Die Hand des Pförtners schwebte über dem Turm, den Brooke in Gefahr gebracht hatte. Tonlos vor sich hin pfeifend packte er ihn und warf ihn in eine Balsaholzkiste. Er landete mit einem befriedigenden Tock!
»Es gibt schlechte Nachrichten, Mister Brooke«, sagte Doric. »Jenner hat was Neues über die Grabungen auf St. John’s Wilderness gehört. Die ganze Einheit wurde im Norden am Ende der Straße postiert. Scapa Flow. Da sind die alle. Keine Erklärung, kein gar nichts. Als wären sie nie hier gewesen.«
Nun, nachdem der Weg durch sein Opfer frei geworden war, zog Brooke seine Dame quer über das Brett, bedrohte Dorics König und dachte darüber nach, was diese neuesten Informationen wohl zu bedeuten haben mochten. Die Entschlossenheit des Militärs, jedes potenzielle Sicherheitsrisiko zu neutralisieren, war bemerkenswert; Henderson, Lauder und Popper saßen im County Gaol, die Soldaten, die am Flussufer gegraben hatten, wurden Richtung Polarkreis verbannt. Was um alles in der Welt befand sich bloß in diesen Gruben?
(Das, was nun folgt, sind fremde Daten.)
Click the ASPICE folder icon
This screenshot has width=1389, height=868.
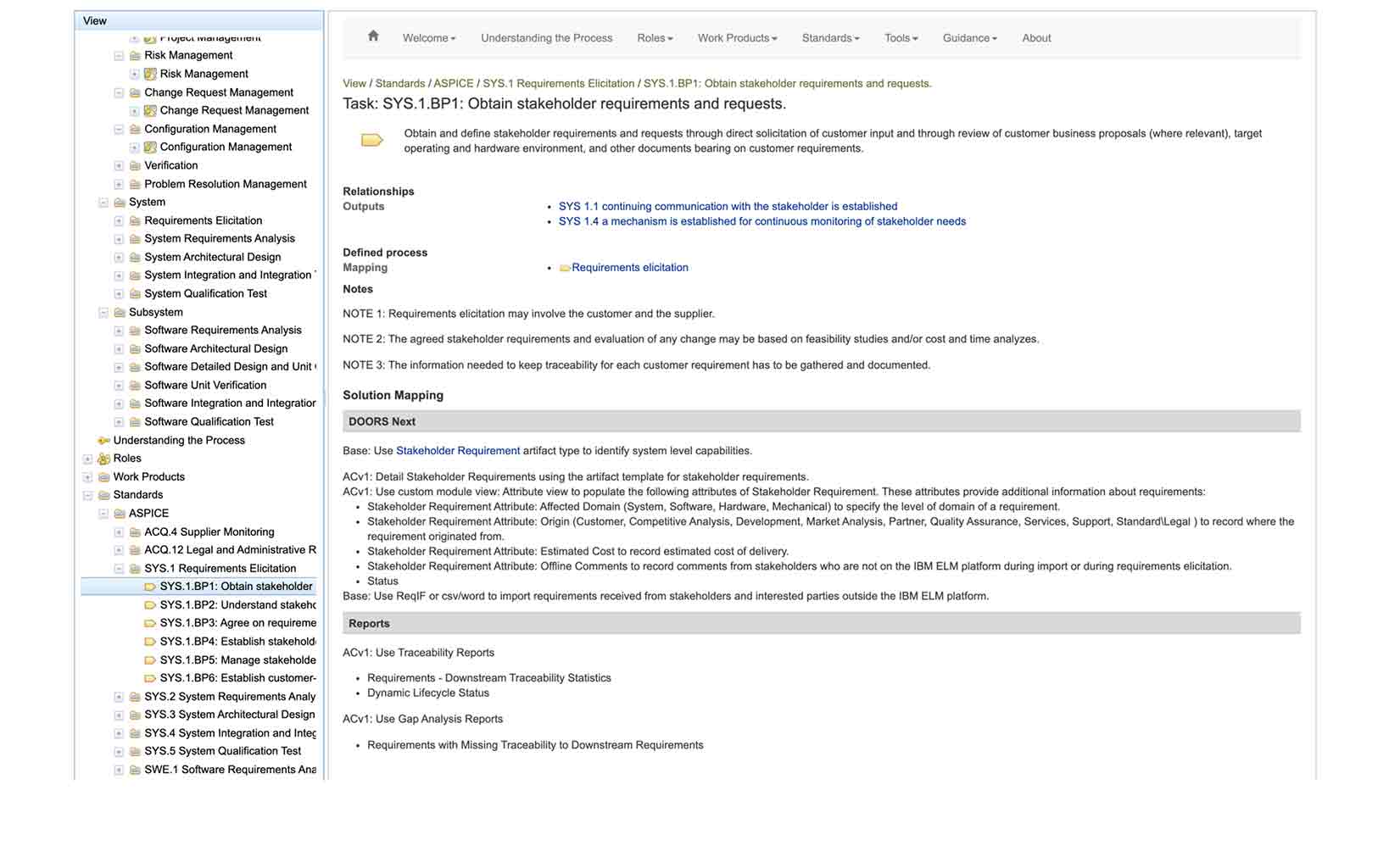pos(120,514)
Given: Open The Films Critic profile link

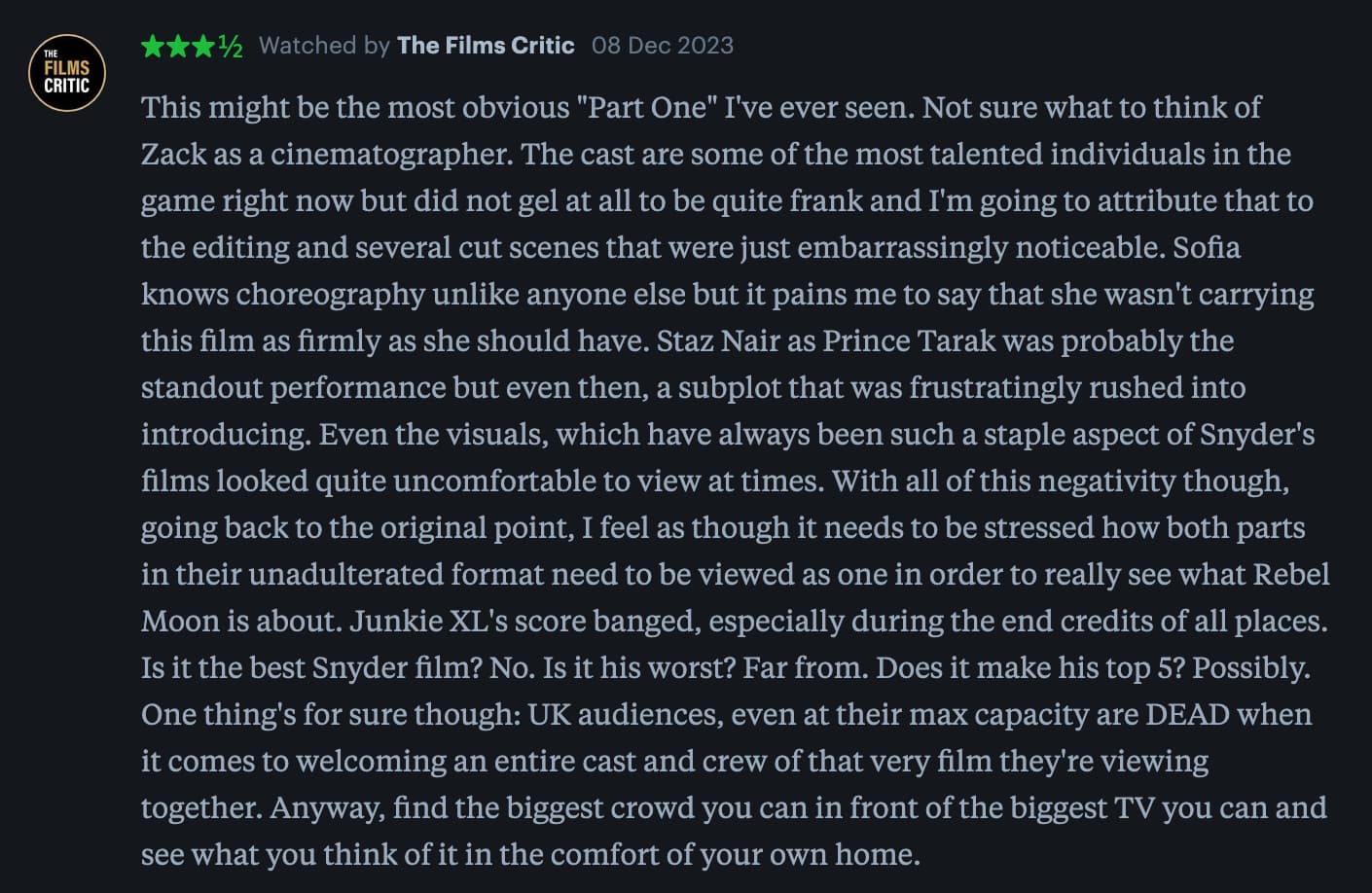Looking at the screenshot, I should [486, 46].
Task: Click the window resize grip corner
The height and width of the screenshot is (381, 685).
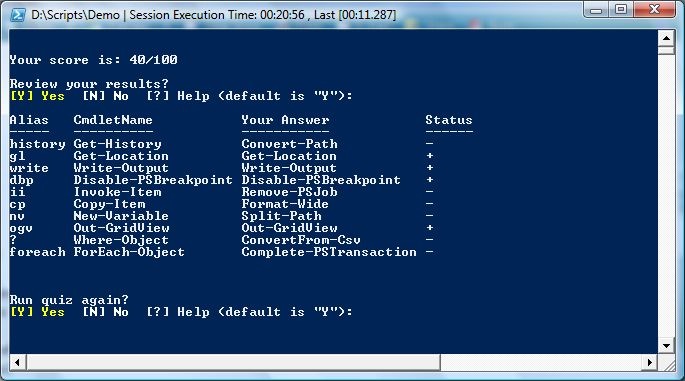Action: [x=668, y=364]
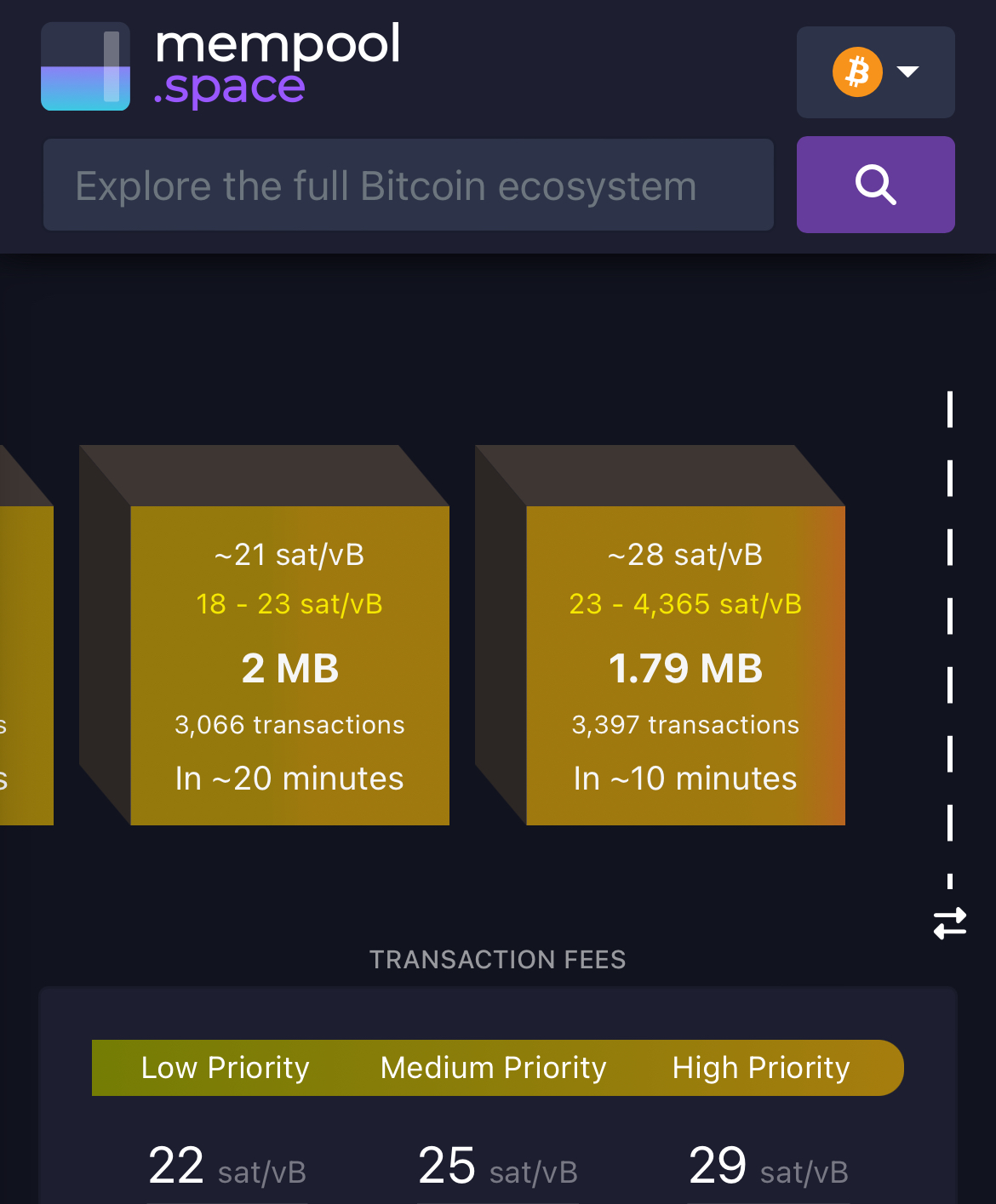Click the magnifying glass search button
Image resolution: width=996 pixels, height=1204 pixels.
(875, 185)
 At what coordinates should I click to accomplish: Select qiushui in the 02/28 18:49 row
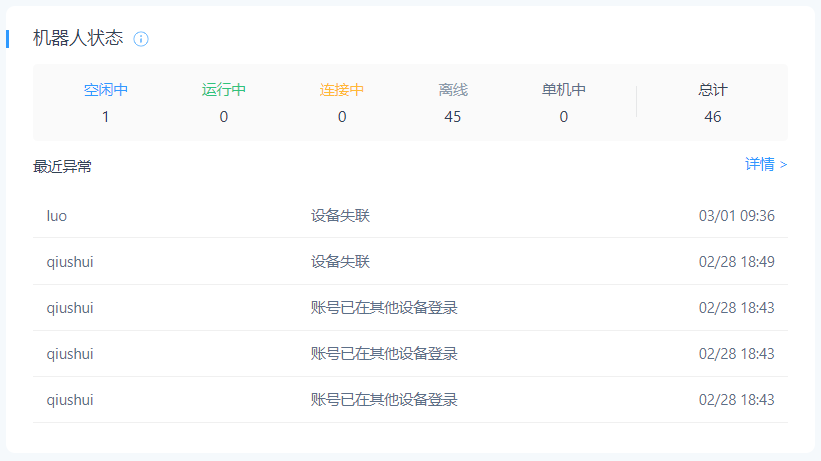[x=70, y=262]
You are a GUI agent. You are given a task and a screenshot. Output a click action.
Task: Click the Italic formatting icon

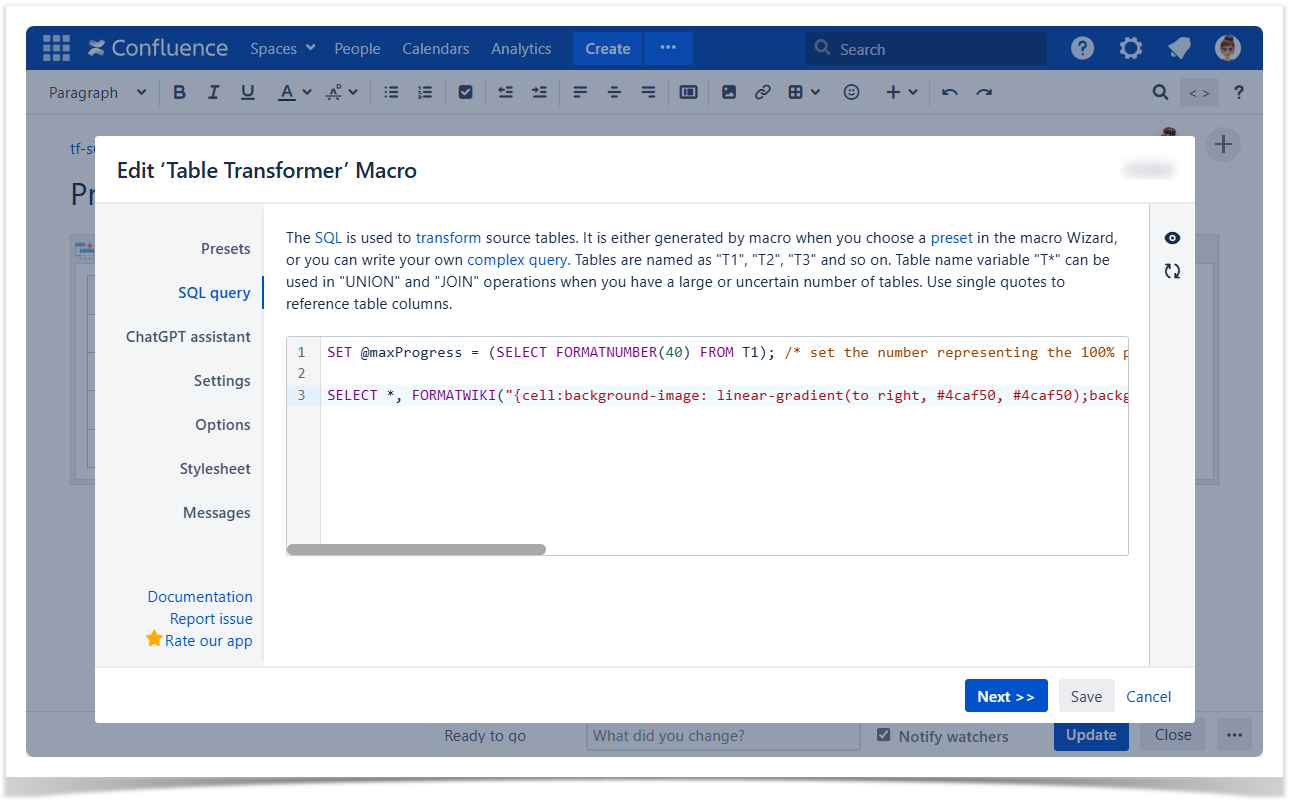tap(213, 92)
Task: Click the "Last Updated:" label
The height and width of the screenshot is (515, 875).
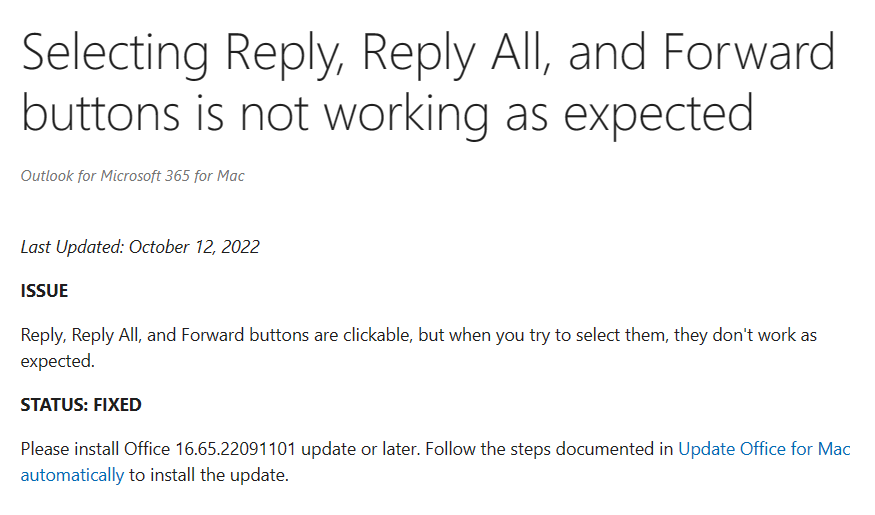Action: coord(73,247)
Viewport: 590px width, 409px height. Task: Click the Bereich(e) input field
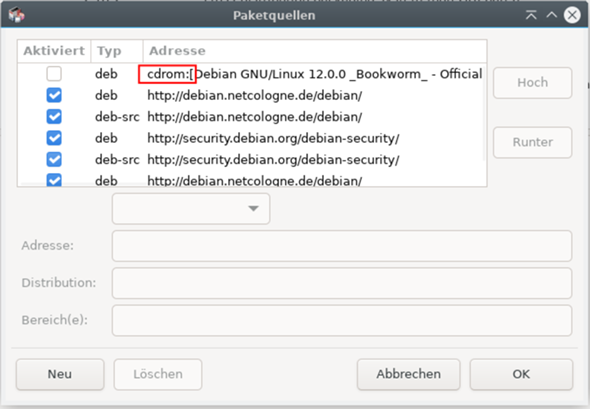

Der Pförtner zupfte seine Hose zurecht, zog die Bügelfalten gerade und raschelte unter dem Tisch mit seinen Schuhen. Dann stand er auf und holte ein Tablett mit übrig gebliebenem Essen aus der kleinen Küche: eine Platte mit Käse und Brot und dem, was er als »Monnits« bezeichnete. Monnits war alles, was man auf Brot oder Toast schmieren konnte: Marmeladen und Konfitüren, Honig oder, besonders beliebt im College, Gentleman’s Relish. Brooke hatte in seinem zweibändigen Oxford English Dictionary nachgesehen, doch es war ihm nicht gelungen, das Wort »Monnits« oder etwas in der Art zu finden.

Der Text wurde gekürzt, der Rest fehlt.